No. "Make the easy things easy, make the hard things possible." Frameworks are usually good at making their target use case easy; they're worthless if they fail at this. The risk is when you need something outside the box, do you need to find a nicely wrapped framework widget to plug in, or can you easily wrap it yourself? Or is the abstraction light enough that you can easily drill through to the implementation layer?
It's about optimizing for the easiest case vs the harder cases in design. This is the design space that answers the question as to how serious the curve is. Serious curves require a leap in complexity, whereas other approaches can have more incremental increases.
Authentication was a fine example. The canonical example in my mind though is Visual Basic vs Delphi. VB (version 3 era, for Windows 3.11) required that you write your components in C++. You could use the framework in Basic but to customize it you needed a leap up a cliff in complexity. Whereas Delphi's VCL was written in Pascal just like your own code, the source shipped with the product, you could step through it, and you could even make a copy of the source and modify it as a step on the way towards writing your own component.
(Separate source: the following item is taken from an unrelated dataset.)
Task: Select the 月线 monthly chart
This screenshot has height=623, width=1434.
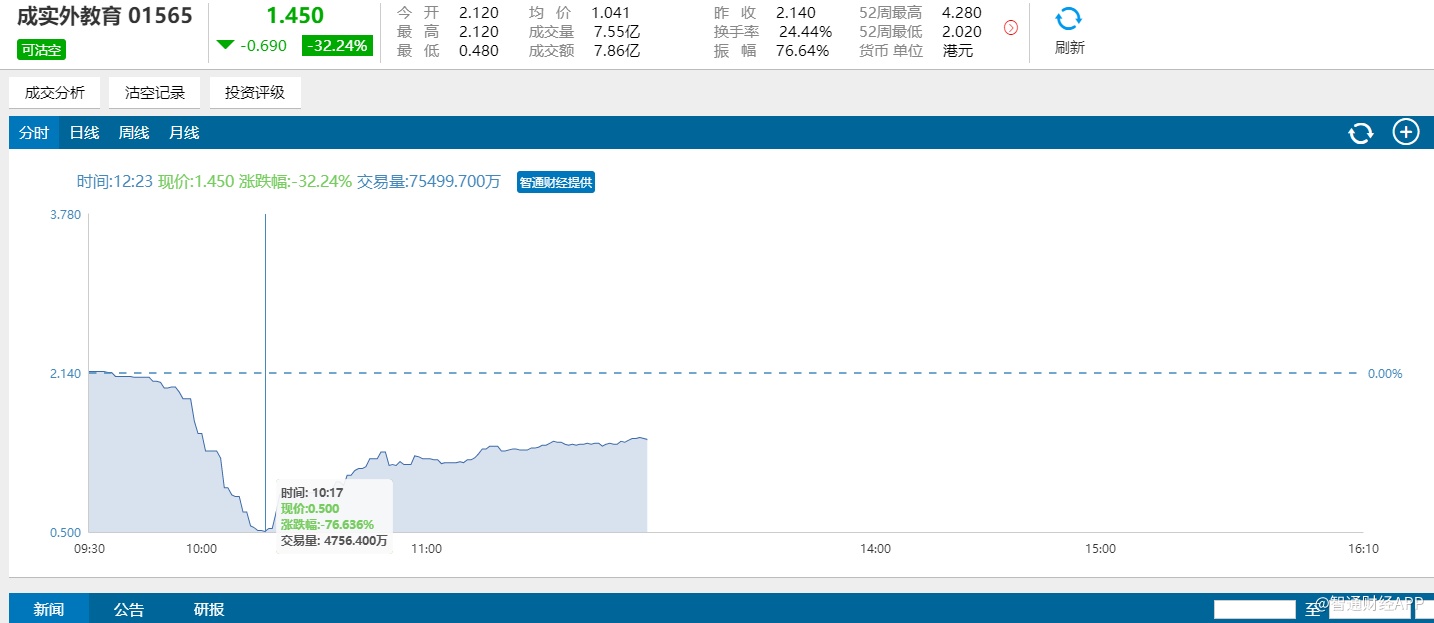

With PHP frameworks, I can monkey patch things by grabbing a text editor and just editing the functions I need fixed.
On the other end of the spectrum, looking at the Windows compile instructions for popular C++ products makes me reach for a bottle, of Advil or Absinthe.
Yes, I can customize any component assuming I have the source (and modification rights), but for some components, the customization comes naturally, with others, just getting a runnable binary is a whole-week ordeal.
Frameworks that are large often have lots to learn in them, necessarily, but how that learning has to be done can differ. Good frameworks will be simple enough that you can almost ignore the ocean of complexity until you need to dive in, and when you dive in all of the pieces that you now must need to learn and know are almost obviously necessary.
For example, compare/contrast a system like express (nodejs) with a system spring in java. The func(req, res, next) paradigm gets you VERY far, but doesn't expose you to too much before you need to. Implementing middleware is much more delightful in nodejs (and other frameworks that adopted the func(req, resp, next) abstraction) than it is in Sprint.